La Confédération paysanne veut que les éleveurs soient aidés pour "confirmer un véritable changement de pratique". / © CC INRA DIST Flickr
La Confédération paysanne veut que les éleveurs soient aidés pour "confirmer un véritable changement de pratique". / © CC INRA DIST Flickr

La Confédération Paysanne réagit au lendemain du nouveau scandale sanitaire révélé par L214. Une nouvelle vidéo publiée mardi par l'association de défense des animaux montre des poules en cage dans un état déplorable.

Par Fabienne Béranger

Dans un communiqué de presse, la Confédération paysanne "condamne avec fermeté la nouvelle intrusion d’extrémistes de la "cause animale" dans un bâtiment de poules pondeuses" mais également "les conditions d’élevage dans cette unité industrielle de Vendée détenue par une entreprise d’ovoproduits (Les oeufs Geslin à Chauché, NDLR)."
Pour le syndicat agricole, ce nouveau scandale sanitaire révélé par L214 "illustre la dérive inéluctable d’un système industriel à l’agonie" qu'il dénonce depuis des années. "Les entreprises de l’aval continuent d’ériger la compétitivité-prix comme leur objectif primordial, quelles qu’en soient les conséquences sur le bien-être des animaux ou des hommes qui les côtoient, qu’ils soient paysans ou salariés."

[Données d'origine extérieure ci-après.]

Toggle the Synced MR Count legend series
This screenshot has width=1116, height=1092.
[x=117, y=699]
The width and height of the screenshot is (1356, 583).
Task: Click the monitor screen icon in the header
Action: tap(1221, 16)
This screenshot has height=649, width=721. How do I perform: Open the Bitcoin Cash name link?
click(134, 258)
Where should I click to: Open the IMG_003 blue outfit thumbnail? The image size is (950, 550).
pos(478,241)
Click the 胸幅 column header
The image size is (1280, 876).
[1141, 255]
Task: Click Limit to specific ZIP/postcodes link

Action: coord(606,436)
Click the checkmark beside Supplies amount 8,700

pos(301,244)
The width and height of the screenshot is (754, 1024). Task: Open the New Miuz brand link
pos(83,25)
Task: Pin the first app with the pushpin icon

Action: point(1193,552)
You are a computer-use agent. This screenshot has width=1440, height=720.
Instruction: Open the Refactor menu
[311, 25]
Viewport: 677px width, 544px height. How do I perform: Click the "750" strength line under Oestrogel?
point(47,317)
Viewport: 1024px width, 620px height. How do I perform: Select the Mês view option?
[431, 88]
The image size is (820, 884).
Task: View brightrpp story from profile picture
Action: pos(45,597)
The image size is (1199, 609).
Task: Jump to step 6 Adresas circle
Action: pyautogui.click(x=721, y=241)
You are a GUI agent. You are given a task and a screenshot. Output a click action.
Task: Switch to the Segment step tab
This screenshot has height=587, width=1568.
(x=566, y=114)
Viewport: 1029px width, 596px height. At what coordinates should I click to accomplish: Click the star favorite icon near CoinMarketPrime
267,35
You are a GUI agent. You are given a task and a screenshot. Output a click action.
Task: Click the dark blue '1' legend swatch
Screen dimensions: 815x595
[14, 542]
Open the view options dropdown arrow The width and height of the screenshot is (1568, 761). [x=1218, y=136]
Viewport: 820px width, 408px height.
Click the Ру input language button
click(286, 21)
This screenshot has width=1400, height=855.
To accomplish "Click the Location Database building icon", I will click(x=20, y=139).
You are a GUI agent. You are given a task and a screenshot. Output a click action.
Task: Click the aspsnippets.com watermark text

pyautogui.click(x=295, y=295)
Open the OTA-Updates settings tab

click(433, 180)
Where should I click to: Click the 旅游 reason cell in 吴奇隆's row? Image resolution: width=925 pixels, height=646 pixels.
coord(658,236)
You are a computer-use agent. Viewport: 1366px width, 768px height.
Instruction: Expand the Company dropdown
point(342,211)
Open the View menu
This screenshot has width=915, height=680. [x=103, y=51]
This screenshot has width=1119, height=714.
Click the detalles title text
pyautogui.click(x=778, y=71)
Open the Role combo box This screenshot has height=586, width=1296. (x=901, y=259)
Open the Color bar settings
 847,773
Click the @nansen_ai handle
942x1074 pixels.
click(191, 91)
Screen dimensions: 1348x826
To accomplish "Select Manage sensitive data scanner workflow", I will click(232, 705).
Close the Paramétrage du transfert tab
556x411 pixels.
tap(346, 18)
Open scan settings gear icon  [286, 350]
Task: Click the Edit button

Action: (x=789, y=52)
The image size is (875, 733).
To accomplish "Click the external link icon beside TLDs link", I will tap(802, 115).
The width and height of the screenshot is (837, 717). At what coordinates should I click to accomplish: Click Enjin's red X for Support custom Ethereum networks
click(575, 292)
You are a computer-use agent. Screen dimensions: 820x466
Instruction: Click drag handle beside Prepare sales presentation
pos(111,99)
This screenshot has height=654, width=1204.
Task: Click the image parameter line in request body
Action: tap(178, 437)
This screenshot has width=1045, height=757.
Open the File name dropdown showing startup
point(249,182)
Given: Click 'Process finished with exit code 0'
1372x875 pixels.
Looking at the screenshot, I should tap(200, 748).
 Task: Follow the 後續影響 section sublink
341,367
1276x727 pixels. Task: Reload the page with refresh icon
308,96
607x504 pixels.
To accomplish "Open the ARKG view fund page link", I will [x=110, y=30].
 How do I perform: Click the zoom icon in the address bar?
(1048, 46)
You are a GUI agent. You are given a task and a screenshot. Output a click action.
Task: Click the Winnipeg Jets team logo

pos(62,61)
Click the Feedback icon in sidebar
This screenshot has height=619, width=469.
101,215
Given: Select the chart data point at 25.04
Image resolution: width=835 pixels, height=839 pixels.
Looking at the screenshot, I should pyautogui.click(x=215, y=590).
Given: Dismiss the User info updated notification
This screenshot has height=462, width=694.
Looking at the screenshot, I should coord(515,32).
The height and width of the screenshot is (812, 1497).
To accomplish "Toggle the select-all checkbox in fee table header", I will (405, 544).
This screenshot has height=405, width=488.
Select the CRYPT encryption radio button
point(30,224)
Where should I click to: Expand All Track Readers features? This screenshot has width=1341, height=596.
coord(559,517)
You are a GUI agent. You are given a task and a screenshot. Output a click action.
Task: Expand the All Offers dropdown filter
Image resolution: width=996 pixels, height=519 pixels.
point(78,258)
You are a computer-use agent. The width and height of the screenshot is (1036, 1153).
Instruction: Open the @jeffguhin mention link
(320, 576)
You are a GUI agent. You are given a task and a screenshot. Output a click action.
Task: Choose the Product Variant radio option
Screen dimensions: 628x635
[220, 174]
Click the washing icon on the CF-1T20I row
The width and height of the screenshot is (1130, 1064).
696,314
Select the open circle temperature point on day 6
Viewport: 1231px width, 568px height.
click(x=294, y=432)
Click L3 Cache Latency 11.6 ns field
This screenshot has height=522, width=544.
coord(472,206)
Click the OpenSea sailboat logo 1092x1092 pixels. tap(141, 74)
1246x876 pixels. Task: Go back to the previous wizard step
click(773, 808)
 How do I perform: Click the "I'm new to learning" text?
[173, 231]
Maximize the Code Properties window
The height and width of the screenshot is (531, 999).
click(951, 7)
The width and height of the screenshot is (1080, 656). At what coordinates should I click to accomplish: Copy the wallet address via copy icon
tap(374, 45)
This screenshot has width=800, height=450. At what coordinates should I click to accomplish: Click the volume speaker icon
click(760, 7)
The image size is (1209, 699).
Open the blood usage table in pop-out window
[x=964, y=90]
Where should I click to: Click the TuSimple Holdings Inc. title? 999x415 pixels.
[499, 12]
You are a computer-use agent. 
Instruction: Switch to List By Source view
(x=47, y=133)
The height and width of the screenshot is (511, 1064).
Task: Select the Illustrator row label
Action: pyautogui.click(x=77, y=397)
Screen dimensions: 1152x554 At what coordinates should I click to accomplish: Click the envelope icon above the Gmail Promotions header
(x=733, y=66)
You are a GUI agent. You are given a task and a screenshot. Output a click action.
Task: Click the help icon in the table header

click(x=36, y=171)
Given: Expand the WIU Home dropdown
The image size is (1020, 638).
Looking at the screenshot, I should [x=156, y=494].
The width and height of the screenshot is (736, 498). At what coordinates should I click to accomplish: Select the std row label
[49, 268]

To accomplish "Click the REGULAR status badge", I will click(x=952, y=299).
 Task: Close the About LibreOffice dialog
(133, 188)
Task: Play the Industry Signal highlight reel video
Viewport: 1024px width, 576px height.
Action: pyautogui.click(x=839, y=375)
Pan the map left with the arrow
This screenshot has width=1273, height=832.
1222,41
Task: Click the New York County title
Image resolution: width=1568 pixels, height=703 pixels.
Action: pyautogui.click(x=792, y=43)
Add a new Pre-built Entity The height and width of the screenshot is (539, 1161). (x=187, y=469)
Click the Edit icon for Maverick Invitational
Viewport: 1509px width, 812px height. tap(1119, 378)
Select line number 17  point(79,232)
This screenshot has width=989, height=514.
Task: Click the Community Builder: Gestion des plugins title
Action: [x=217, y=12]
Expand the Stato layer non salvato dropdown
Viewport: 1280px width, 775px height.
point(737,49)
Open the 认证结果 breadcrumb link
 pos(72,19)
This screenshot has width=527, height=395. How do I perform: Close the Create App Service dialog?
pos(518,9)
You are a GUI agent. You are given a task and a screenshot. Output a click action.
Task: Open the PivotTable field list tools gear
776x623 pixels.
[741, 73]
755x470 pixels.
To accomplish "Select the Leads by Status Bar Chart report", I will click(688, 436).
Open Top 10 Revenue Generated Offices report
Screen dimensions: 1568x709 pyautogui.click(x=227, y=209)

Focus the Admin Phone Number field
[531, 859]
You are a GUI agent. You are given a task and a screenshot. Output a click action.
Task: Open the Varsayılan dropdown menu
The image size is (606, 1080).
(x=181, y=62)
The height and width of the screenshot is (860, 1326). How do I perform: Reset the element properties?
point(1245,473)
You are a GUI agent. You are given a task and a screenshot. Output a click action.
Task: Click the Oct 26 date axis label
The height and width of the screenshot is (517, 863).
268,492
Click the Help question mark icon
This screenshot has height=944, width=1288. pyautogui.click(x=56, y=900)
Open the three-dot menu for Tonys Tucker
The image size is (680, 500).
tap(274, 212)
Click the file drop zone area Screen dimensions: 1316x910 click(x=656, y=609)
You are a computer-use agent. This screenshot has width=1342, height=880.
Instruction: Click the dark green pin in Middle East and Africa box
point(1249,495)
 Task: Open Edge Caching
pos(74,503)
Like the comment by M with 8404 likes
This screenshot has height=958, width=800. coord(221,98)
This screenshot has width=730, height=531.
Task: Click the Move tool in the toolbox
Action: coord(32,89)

La Confédération paysanne "appelle à une montée en gamme des produits et à l’amélioration de la transparence sur les conditions d’élevage", demandant à l'Etat et aux industriels d'accompagner "financièrement les éleveurs pour confirmer un véritable changement de pratique".

Car pour le syndicat agricole "les éleveurs sont les premières victimes" de ces scandales sanitaires. "De tels événements médiatiques sont à même d’amplifier la détresse psychologique et économique des paysans déjà fragilisés par des crises à répétition et une pression des contrôles devenue insoutenable".

Suite à la vidéo de L214, le groupe Panzani et sa filiale Lustucru Frais, qui se fournissaient chez l'éleveur incriminé, ont pris la décision d'exclure de leurs produits les oeufs de poule en cage, à l'horizon 2025.